* **Records provided**:
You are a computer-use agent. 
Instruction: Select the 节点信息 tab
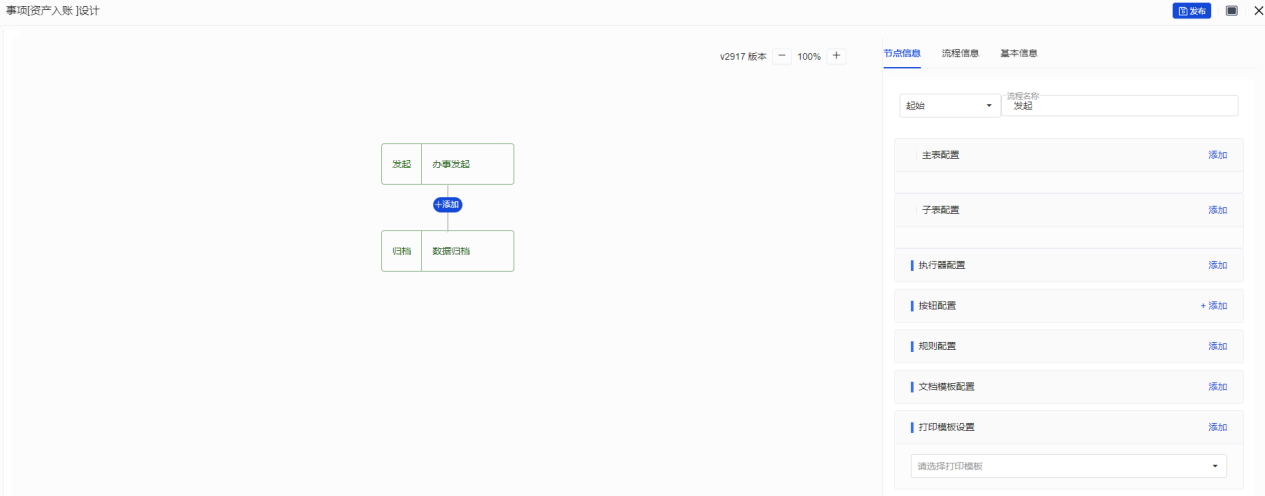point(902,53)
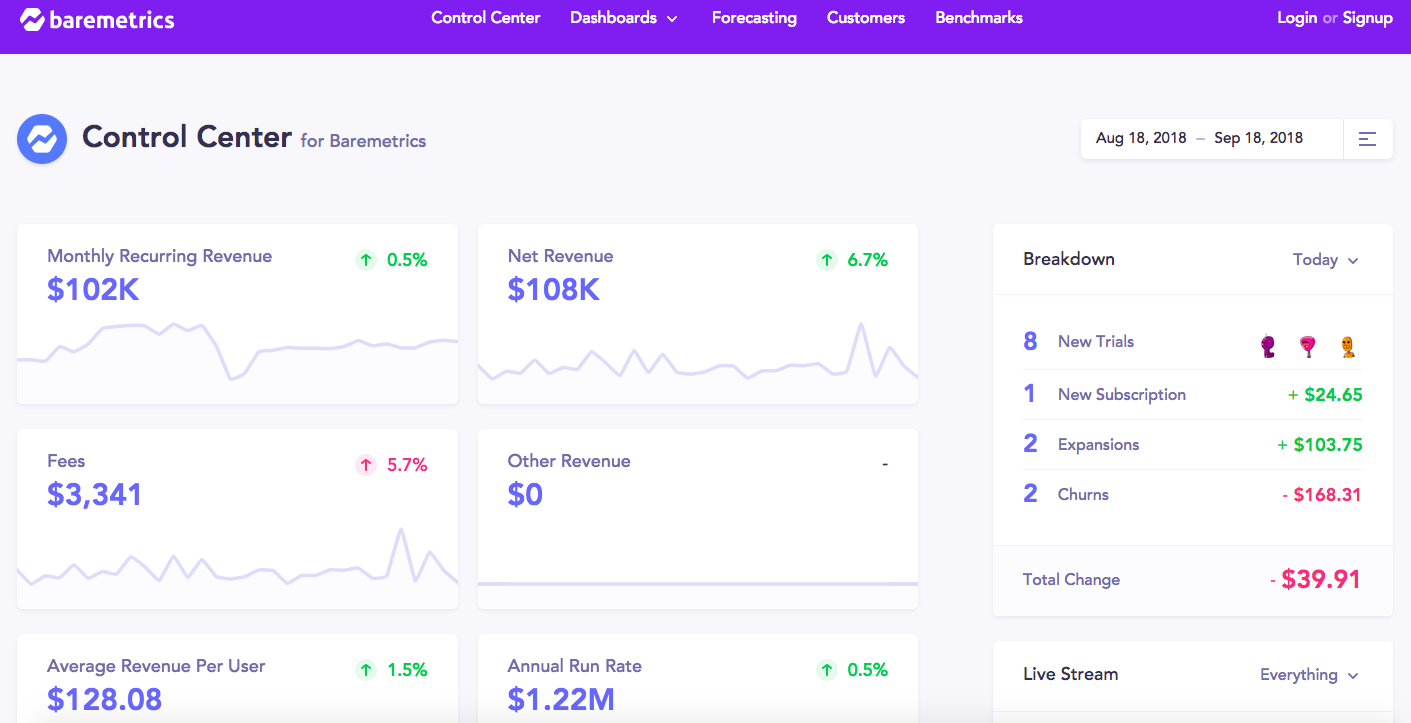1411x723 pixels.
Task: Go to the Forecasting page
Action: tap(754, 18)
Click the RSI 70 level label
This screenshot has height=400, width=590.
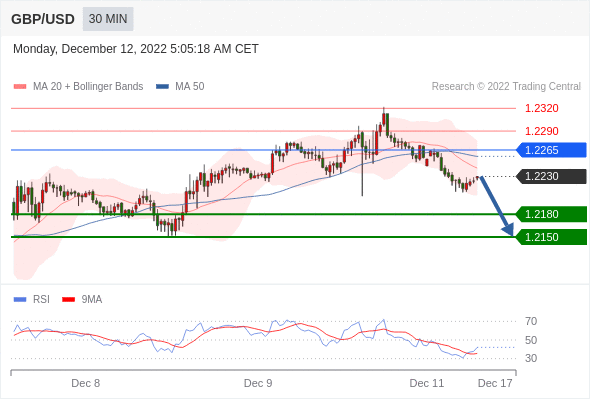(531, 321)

* **Assignment**: Pictures excluded, output exactly the line that contains "Click the RSI 70 level label" and every line after it to the end of the data above.

* **Answer area**:
Click the RSI 70 level label
This screenshot has height=400, width=590.
(531, 321)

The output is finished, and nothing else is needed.